My friend Michael Ramirez is the most successful conservative editorial cartoonist in America. He is a superb artist and a provocative political satirist. Ramirez’s recent cartoon about
Ramirez drew a near-realistic portrait of Brown with a caption that reads, "The person responsible for the tragic death of Michael Brown." The cartoon received a big spike in "likes" on Facebook and a bunch of comments on his website, mostly sympathetic to the view that Brown's death was his own fault. One post in the comment string made a succinct case against the African American teenager who has become the focus of protests all across the country:
"In the last hour of Michael Brown's life we witnessed his total disregard for the rule of law. He strong-armed a storeowner and stole from him. He was observed by a police officer walking down the center of a street. He was witnessed pushing himself into a police vehicle and grabbing a police weapon and assaulting an officer of the law."
That unappealing image of Michael Brown is very different from the media's common shorthand description of the 6-foot-4 18-year-old: "An unarmed black boy." The discrepancy has been noted, not just by white conservatives, but by some liberals who are not entirely comfortable with Brown being presented as a completely innocent victim who bore no responsibility for escalating a tense encounter with a cop.
The particulars of the Brown incident aside, though, the reality of toxic, deadly relations between police and black communities remain. It is a glaring symptom of a deep chasm at the heart of American life that goes unaddressed year after year. Dismissing Michael Brown as just another thug looking for trouble will not make it go away.

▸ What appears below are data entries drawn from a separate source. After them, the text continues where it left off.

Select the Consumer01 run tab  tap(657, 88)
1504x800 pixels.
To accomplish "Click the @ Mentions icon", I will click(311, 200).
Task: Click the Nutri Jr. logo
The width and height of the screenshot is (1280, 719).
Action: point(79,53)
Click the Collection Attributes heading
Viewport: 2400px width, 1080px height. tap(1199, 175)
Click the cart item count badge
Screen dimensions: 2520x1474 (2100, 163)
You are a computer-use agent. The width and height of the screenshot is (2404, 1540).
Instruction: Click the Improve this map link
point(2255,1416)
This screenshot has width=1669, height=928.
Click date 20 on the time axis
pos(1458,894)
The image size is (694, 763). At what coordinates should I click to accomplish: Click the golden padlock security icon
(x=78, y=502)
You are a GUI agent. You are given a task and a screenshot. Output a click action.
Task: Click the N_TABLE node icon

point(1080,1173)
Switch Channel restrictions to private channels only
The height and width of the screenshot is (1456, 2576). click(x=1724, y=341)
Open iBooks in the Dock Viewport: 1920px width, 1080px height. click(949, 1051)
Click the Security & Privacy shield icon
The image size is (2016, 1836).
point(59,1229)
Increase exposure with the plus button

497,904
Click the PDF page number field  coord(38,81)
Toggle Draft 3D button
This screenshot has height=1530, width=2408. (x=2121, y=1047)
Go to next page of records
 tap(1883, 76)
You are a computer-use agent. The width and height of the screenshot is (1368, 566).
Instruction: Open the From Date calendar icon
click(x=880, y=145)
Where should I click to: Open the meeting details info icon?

We will never know precisely what happened in the Brown incident – too many witnesses made too many conflicting claims – but we do have videos of other situations where police used extreme force and black males died. In the news right now is the case of Eric Garner, a middle-aged African American who was killed by a chokehold in July when New York City police were arresting him for allegedly selling cigarettes on the street. As in the case of the police officer who shot Michael Brown, a grand jury failed to come up with an indictment of the officer who may have been most responsible for Garner's death.
There is also the awful incident in Cleveland on Nov. 22, where Tamir Rice, a 12-year-old, was hanging out in a park, tossing snowballs and goofing around with a pellet gun. A surveillance video shows the boy being gunned down within two seconds after a police car raced into view, way before the cops could have made a full assessment of the situation.
Ramirez and the conservatives are right that changed behavior and personal responsibility could have altered some of the tragic interactions with police, but preaching about personal responsibility skirts the hard fact that centuries of racism have left a legacy of disenfranchisement, despair and anger that cannot be swept away by mere good manners. Instead of making it a national cause to do everything we can to bring these troubled communities fully into the American family, we have avoided our own personal responsibility to make our country more just and whole. We have passed the buck to police officers, expecting them to keep the lid on a boiling pot.
White Americans who look askance at the current street protests would be wrong to think it is all about Michael Brown. The Brown shooting was just a tipping point. Underlying the fury now on display in the streets is a simmering sense of injustice. It starts with the countless examples of indiscriminate police harassment suffered by even the most successful, economically integrated black males, from New Jersey Sen. Cory Booker on down. It is also inflamed by incarceration run amok. Kentucky Sen. Rand Paul - making a bold argument for a conservative – cites harsh drug laws and unequal justice for sending huge numbers of young black males to prison, permanently warping and wasting their lives. While blacks are 13% of the U.S. population, nearly 40% of inmates are black. Even if you believe every single one of those individuals deserves their punishment – a highly dubious assumption – it is a perverse phenomenon that blights poor neighborhoods and demands a remedy.